Citizens are protected against unreasonable searches and seizures. U.S. Const. Amend. IV; La. Const. Art. I, § 5. However, La.C.Cr.P. Art. 215.1 authorizes police officers to stop a person reasonably suspected of criminal conduct. See also Terry v. Ohio, 392 U.S. 1, 88 S.Ct. 1868, 20 L.Ed.2d 889 (1968). A citizen must be stopped without reasonable cause or a stop must be imminent in order for his “right to be left alone” to be violated, thereby rendering unlawful any resultant seizure of abandoned property. State v. Andrishok, 434 So.2d 389 (La.1983); State v. Chopin, 372 So.2d 1222 (La.1979).
As long as a person remains free to disregard the police and walk away, there is no intrusion upon that person’s liberty which requires justification. State v. Belton, 441 So.2d 1195 (La.1983), cert. denied 466 U.S. 953,104 S.Ct. 2158, 80 L.Ed.2d 543 (1984), citing United States v. Mendenhall, 446 U.S. 544, 100 S.Ct. 1870, 64 L.Ed.2d 497 (1980). The police officers arrived in marked cars, officers gave chase from the front as the defendant and others fled, and other officers blocked the suspect’s route of escape. The defendant’s right to be left alone was clearly violated, but with ample justification.
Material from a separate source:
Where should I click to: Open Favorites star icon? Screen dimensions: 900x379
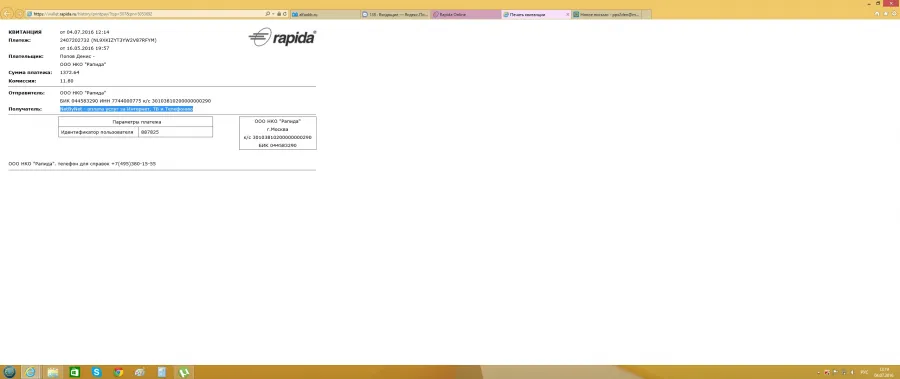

The “chase” of a suspect does not necessarily constitute a seizure, see Michigan v. Chesternut, 486 U.S. 567, 108 S.Ct. 1975, 100 L.Ed.2d 565 (1988).
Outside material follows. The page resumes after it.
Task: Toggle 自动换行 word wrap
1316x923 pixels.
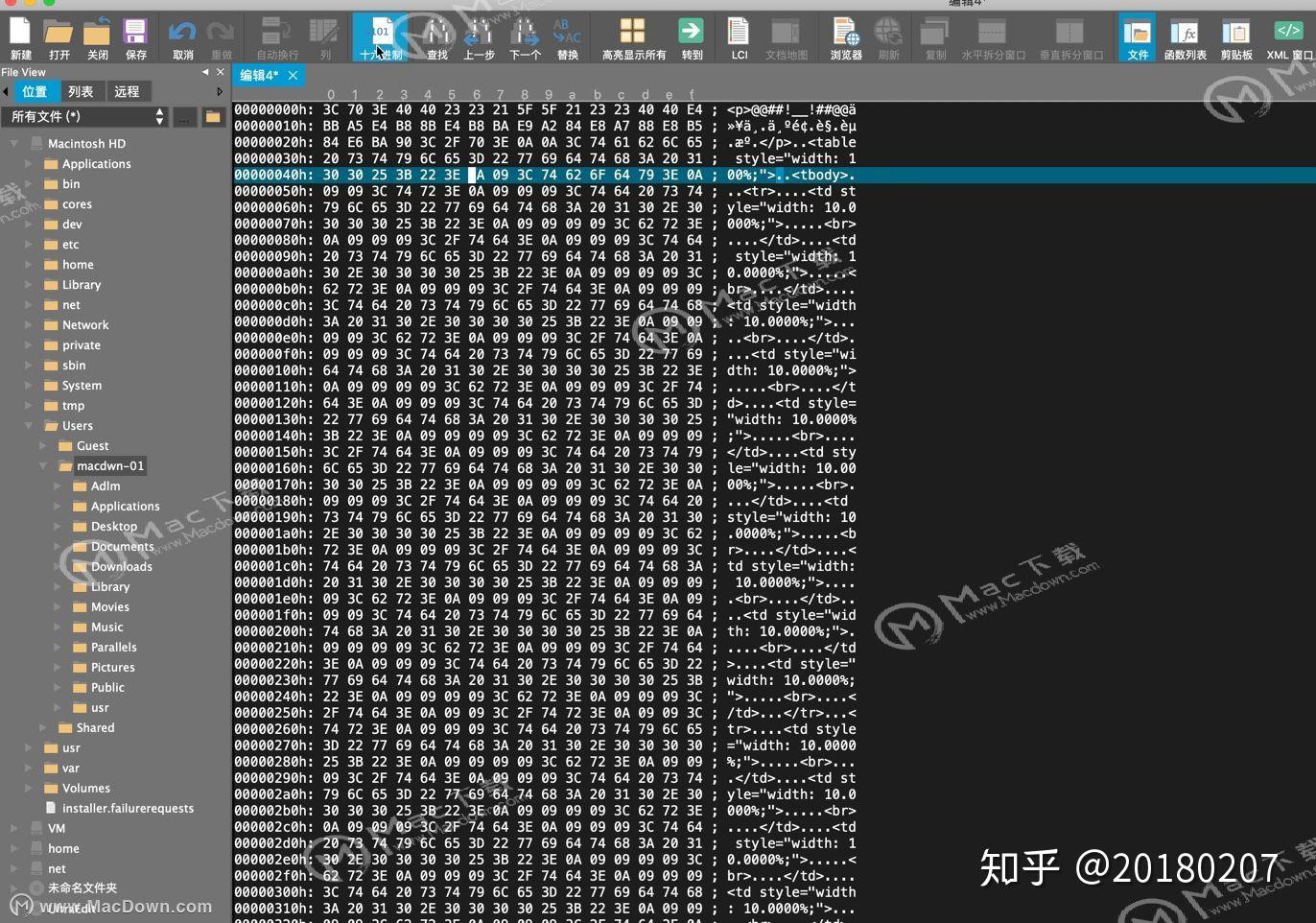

Officers Marquez and Perkins testified that the defendant discarded a plastic bag as he fled and other officers blocked the other side of the courtyard. Officer Marquez stated that five subjects were fleeing as the officers exited their car in response to a report of drug trafficking and possible weapons. He stated that he and Officer Perkins exited the vehicle and “ran the subject through the alleyway and Officer Slack had come through the back way to cut off any possible route of escape.” When asked whether the defendant dropped the bag before he started to run, Officer Perkins answered negatively. He said that the defendant turned to run and took a number of steps before dropping the bag.
When questioned as to the defendant’s suspicious activity, Officer Perkins testified that the defendant was reaching into his belt and the officer suspected either a drug transaction or possession of a weapon because of a complaint of gunshots. Officer Perkins testified that he chased the defendant in order to investigate what he was “digging into his belt for” or to see if some type of drug transaction was taking place. They were in an active area for drug activity. Officer Perkins said another subject was standing directly in front of the defendant facing him. The officer further stated:
I saw something in his hand. He kept digging into his waistband. At that time, he came up with what appeared to be a bag or weapon. I wasn’t sure from the point we were at, but as we got closer and he observed us, he fled, dropping the bag; discarding the bag, and ran into the breezeway and we gave chase.
In other testimony Officer Perkins stated that the defendant and another subject were facing each other as if they were “trading” something.
Under these circumstances the police officers’ actions were justified by the defendant’s most suspicious conduct. The officers had reasonable cause to believe that the defendant was engaged in criminal conduct.